-- EXERCISE DATA --
################
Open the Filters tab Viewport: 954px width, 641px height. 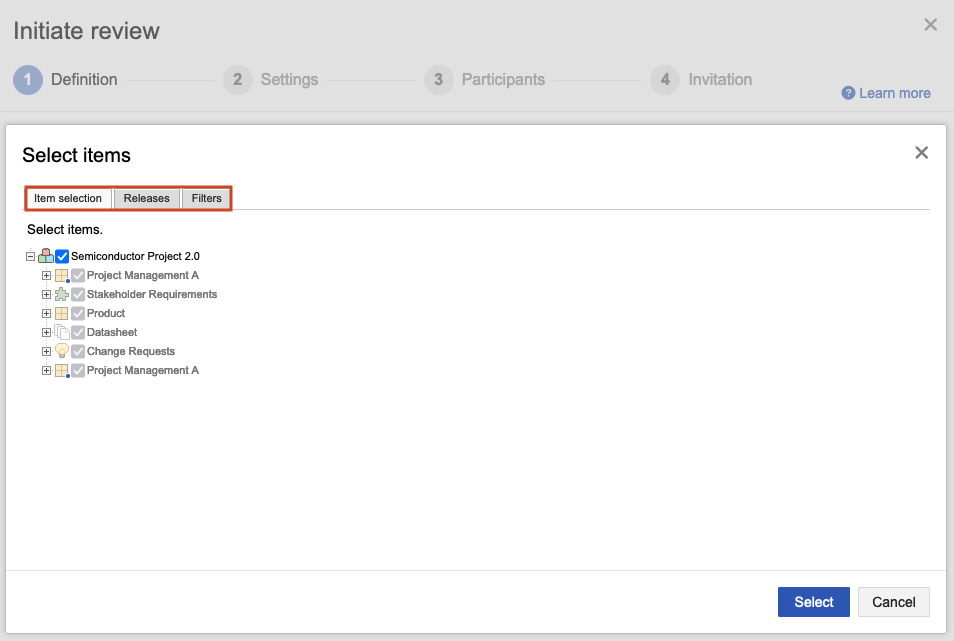coord(207,198)
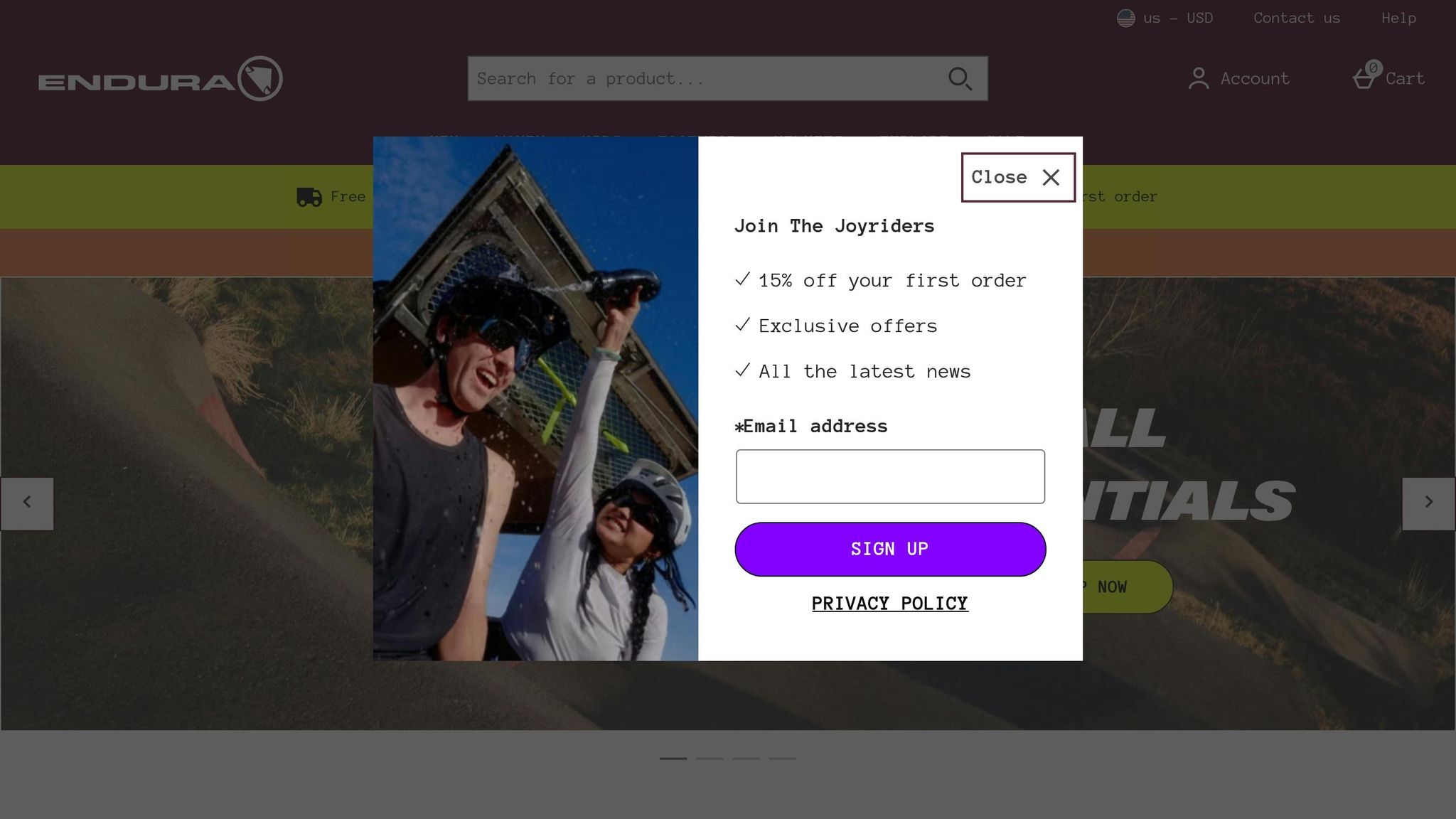Viewport: 1456px width, 819px height.
Task: Go to previous carousel slide arrow
Action: tap(27, 503)
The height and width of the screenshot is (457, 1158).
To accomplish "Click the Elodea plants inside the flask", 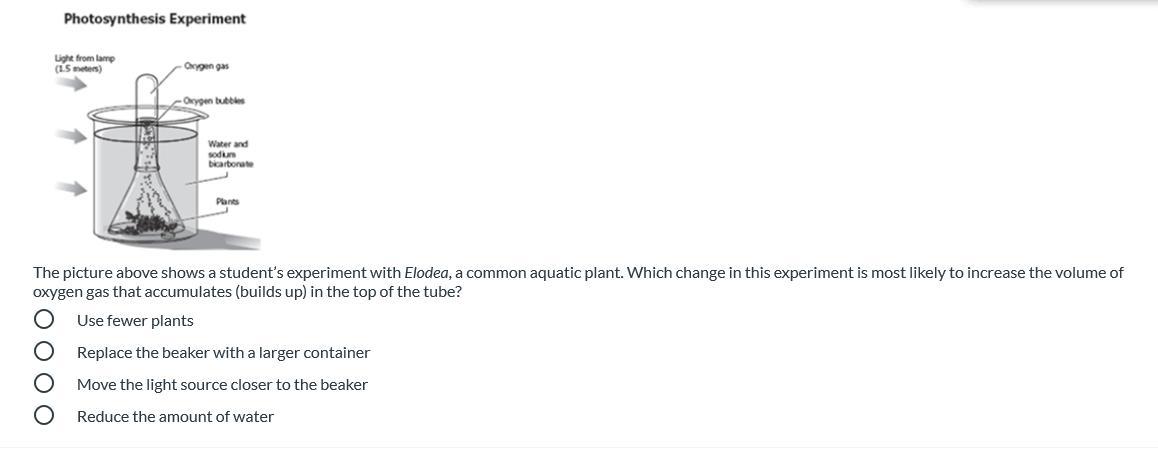I will click(149, 224).
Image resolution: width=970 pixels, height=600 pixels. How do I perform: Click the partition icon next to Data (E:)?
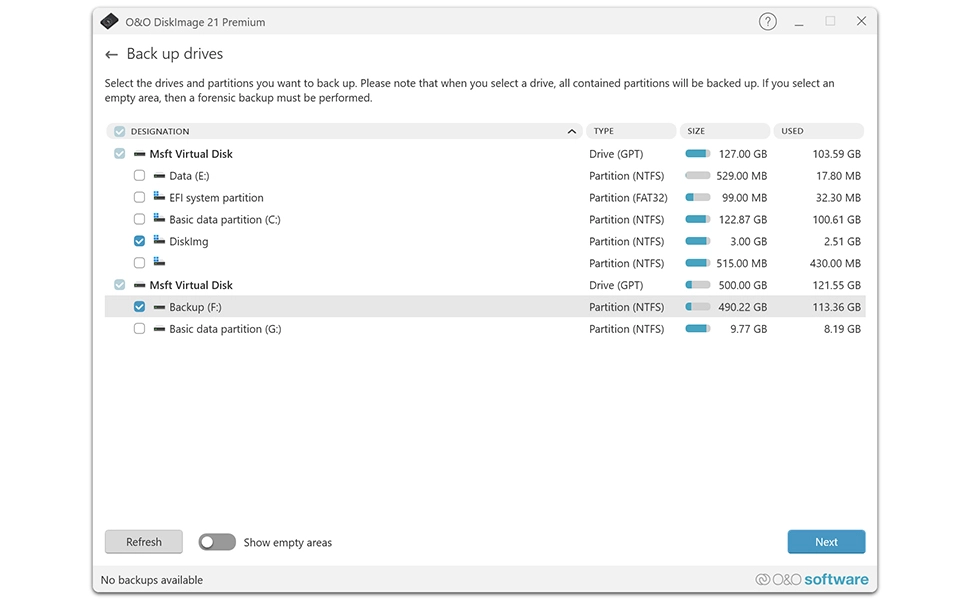[160, 175]
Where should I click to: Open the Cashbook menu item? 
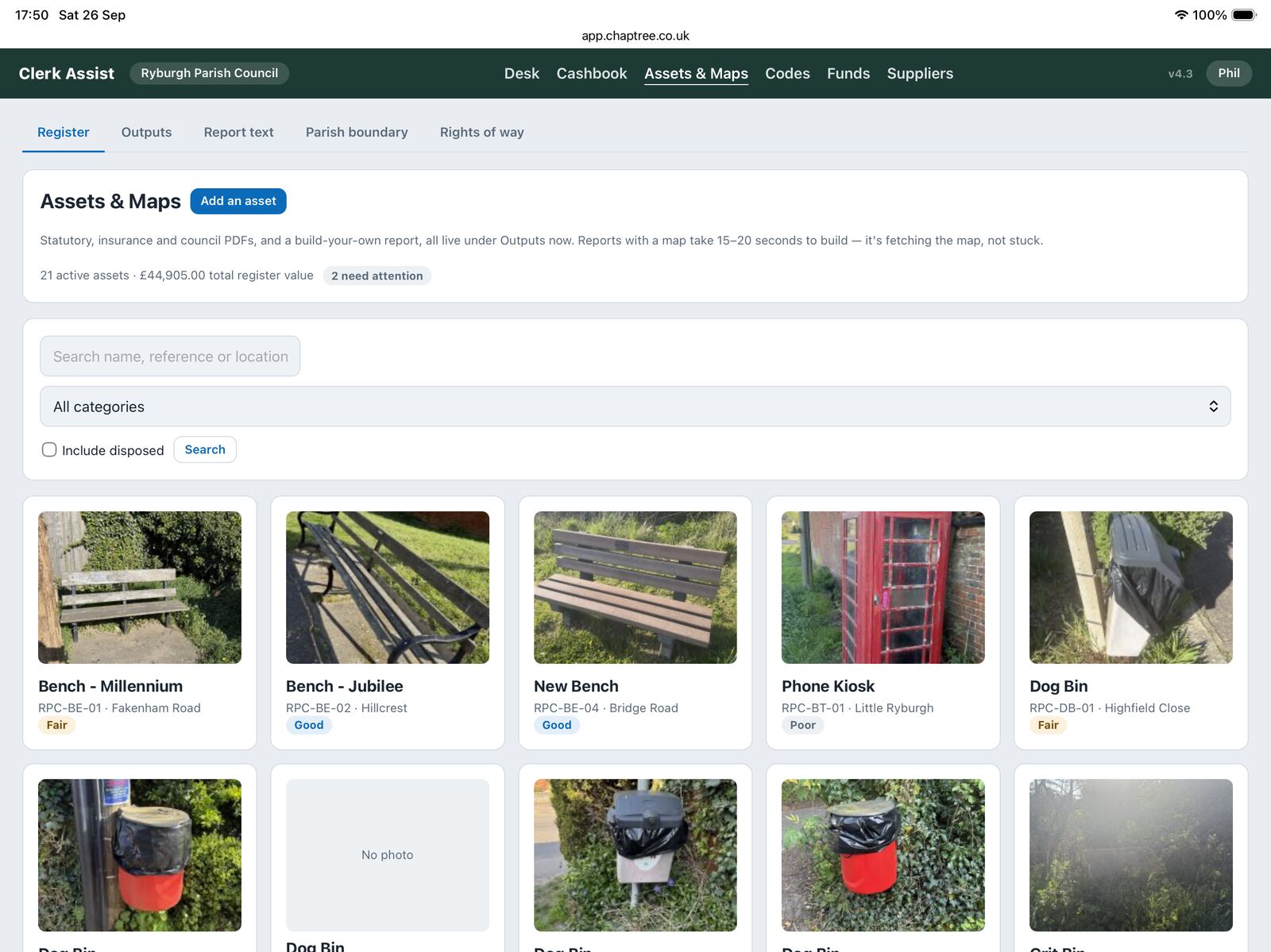tap(591, 73)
################
-- AIM OF THE EXERCISE --
Using the listing above, copy every line from the line containing "Image resolution: width=970" through the last one, both included, and no other lines. Pictures stay out.

-- YOUR SOLUTION --
Image resolution: width=970 pixels, height=600 pixels. How do I perform: Click the partition icon next to Data (E:)?
[160, 175]
Where should I click to: Open the Cashbook menu item? 
tap(591, 73)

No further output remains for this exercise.